— Begin —
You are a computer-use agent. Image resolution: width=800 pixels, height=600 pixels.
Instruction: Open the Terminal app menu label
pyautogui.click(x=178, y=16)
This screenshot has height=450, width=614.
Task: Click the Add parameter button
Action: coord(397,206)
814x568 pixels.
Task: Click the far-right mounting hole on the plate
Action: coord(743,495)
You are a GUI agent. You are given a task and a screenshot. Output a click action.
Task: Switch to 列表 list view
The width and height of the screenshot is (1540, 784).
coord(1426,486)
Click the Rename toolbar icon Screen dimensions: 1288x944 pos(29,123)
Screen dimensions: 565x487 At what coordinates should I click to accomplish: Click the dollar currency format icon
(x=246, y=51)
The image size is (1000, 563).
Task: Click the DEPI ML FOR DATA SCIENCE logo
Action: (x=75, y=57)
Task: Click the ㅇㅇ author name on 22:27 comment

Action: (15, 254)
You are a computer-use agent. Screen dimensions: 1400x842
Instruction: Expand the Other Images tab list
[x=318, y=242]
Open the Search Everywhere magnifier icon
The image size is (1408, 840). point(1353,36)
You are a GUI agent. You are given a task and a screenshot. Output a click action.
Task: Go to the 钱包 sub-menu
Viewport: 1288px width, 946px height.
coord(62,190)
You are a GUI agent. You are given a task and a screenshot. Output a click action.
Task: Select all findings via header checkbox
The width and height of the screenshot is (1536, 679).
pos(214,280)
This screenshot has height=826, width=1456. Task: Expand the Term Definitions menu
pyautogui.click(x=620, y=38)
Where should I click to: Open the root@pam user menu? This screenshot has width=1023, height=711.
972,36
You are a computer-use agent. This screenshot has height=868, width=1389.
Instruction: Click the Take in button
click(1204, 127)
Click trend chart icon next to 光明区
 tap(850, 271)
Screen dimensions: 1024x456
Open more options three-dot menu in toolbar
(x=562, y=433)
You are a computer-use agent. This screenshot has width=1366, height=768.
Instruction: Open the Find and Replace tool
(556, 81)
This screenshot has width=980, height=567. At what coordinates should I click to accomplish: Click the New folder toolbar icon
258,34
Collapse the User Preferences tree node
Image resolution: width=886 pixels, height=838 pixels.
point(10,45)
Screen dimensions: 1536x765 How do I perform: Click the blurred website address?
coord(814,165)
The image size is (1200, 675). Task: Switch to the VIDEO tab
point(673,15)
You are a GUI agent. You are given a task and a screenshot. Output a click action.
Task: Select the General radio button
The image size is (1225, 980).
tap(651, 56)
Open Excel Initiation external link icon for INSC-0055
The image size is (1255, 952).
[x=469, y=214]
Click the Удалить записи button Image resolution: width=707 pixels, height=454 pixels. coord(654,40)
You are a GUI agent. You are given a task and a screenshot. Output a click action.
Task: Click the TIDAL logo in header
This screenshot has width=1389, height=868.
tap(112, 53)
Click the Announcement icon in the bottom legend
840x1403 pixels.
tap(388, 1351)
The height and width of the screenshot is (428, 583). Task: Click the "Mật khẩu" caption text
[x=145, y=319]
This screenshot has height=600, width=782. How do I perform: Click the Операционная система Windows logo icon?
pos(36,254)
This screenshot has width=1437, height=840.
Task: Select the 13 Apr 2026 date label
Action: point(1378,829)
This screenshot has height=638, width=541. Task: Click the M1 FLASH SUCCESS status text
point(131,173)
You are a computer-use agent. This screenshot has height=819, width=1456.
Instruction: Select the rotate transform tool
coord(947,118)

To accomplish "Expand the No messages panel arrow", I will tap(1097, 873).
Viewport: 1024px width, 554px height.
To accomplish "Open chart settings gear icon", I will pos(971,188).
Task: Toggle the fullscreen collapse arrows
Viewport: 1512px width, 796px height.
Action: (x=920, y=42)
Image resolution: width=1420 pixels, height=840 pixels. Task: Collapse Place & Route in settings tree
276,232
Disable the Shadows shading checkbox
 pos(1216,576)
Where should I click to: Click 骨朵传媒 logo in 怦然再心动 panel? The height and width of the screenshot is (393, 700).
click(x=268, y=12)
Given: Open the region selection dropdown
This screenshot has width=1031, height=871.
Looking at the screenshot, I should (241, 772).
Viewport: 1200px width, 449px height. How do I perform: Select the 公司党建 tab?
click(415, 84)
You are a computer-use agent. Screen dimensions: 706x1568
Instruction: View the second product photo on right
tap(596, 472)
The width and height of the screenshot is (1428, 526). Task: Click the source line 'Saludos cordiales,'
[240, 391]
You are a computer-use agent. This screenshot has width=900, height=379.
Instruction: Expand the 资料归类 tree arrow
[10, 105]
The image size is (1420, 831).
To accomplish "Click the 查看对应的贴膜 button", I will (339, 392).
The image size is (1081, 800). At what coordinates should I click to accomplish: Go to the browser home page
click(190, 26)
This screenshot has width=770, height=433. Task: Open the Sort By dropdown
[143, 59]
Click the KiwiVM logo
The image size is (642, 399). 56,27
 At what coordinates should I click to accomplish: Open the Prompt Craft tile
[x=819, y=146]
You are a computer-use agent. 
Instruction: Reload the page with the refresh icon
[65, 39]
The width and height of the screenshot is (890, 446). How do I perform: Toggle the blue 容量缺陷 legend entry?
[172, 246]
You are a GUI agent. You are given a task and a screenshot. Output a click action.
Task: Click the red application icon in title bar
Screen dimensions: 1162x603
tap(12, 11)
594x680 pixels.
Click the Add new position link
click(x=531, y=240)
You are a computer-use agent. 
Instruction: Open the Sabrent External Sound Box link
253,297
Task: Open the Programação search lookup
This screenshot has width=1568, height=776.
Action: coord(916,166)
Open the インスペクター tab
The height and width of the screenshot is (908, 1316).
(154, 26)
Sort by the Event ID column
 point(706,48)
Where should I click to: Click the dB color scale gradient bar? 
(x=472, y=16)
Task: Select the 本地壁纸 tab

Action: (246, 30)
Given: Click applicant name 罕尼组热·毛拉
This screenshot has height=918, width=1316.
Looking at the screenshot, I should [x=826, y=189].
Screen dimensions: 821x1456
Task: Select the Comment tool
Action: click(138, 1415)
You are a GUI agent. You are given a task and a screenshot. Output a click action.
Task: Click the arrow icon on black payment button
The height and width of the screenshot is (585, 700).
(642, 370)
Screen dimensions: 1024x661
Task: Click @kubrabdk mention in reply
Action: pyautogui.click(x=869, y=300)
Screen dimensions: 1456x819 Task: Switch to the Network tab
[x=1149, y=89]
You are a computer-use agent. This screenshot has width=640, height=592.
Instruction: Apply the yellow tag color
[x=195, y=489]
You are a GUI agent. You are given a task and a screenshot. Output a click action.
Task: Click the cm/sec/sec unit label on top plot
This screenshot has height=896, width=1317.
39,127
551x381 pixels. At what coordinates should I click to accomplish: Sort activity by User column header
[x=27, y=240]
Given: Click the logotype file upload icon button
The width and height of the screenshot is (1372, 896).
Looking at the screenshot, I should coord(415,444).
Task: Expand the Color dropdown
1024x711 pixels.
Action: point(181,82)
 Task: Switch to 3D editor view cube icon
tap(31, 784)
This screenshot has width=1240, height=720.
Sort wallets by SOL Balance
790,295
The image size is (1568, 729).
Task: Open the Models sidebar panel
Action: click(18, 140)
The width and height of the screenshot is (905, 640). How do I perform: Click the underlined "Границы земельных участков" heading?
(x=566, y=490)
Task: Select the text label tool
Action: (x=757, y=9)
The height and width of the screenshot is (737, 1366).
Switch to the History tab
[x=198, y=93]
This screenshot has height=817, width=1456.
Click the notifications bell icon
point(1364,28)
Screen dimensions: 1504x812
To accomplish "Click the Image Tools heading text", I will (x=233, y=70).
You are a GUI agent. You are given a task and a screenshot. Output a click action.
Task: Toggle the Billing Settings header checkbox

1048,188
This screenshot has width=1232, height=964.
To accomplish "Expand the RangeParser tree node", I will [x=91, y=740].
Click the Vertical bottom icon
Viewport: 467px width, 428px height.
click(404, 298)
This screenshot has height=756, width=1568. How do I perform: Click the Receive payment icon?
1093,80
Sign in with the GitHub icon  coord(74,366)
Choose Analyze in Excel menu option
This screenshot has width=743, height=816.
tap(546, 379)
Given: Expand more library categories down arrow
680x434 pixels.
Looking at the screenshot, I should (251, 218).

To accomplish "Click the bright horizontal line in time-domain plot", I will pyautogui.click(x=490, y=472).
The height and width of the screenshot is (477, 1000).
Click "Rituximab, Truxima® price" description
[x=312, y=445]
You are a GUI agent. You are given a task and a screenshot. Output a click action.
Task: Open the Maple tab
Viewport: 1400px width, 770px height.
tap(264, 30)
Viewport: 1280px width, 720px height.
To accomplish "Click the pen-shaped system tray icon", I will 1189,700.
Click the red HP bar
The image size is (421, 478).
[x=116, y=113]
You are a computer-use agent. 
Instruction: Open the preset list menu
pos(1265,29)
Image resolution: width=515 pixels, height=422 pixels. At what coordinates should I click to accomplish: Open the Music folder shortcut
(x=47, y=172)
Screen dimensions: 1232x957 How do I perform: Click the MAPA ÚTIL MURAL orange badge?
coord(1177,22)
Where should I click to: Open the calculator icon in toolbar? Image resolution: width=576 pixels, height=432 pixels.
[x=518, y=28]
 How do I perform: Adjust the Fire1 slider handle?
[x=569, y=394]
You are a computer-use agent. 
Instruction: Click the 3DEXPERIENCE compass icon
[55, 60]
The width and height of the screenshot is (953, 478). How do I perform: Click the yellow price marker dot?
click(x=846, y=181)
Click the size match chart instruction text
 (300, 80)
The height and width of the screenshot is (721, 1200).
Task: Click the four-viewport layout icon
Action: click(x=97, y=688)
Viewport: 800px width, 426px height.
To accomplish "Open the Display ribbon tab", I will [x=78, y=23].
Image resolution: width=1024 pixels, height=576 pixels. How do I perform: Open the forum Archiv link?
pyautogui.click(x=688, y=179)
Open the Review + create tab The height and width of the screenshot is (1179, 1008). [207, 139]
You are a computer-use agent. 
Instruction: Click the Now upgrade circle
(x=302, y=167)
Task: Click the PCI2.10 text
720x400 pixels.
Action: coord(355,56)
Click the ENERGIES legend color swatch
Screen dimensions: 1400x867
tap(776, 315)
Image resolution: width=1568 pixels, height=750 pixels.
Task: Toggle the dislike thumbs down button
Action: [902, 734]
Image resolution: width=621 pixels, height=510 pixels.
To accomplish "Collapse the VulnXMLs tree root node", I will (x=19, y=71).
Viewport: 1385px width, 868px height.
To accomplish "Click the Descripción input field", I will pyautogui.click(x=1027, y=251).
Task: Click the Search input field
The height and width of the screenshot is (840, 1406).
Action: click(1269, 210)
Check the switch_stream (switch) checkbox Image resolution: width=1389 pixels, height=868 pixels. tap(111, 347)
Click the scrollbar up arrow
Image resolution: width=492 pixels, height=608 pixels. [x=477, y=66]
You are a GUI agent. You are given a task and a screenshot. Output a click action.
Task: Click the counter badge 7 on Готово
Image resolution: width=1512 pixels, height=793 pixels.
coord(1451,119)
— End —
> _Task requirements_: Please write out the items again from the line containing "This screenshot has width=1232, height=964." through the line containing "[x=116, y=113]", swapping "Receive payment" for "Send payment" and leaving everything else as it is.

> _Task output_:
This screenshot has width=1232, height=964.
To accomplish "Expand the RangeParser tree node", I will [x=91, y=740].
Click the Vertical bottom icon
Viewport: 467px width, 428px height.
click(404, 298)
This screenshot has height=756, width=1568. How do I perform: Click the Send payment icon?
1093,80
Sign in with the GitHub icon  coord(74,366)
Choose Analyze in Excel menu option
This screenshot has width=743, height=816.
tap(546, 379)
Given: Expand more library categories down arrow
680x434 pixels.
Looking at the screenshot, I should (251, 218).

To accomplish "Click the bright horizontal line in time-domain plot", I will pyautogui.click(x=490, y=472).
The height and width of the screenshot is (477, 1000).
Click "Rituximab, Truxima® price" description
[x=312, y=445]
You are a GUI agent. You are given a task and a screenshot. Output a click action.
Task: Open the Maple tab
Viewport: 1400px width, 770px height.
tap(264, 30)
Viewport: 1280px width, 720px height.
To accomplish "Click the pen-shaped system tray icon", I will 1189,700.
Click the red HP bar
The image size is (421, 478).
[x=116, y=113]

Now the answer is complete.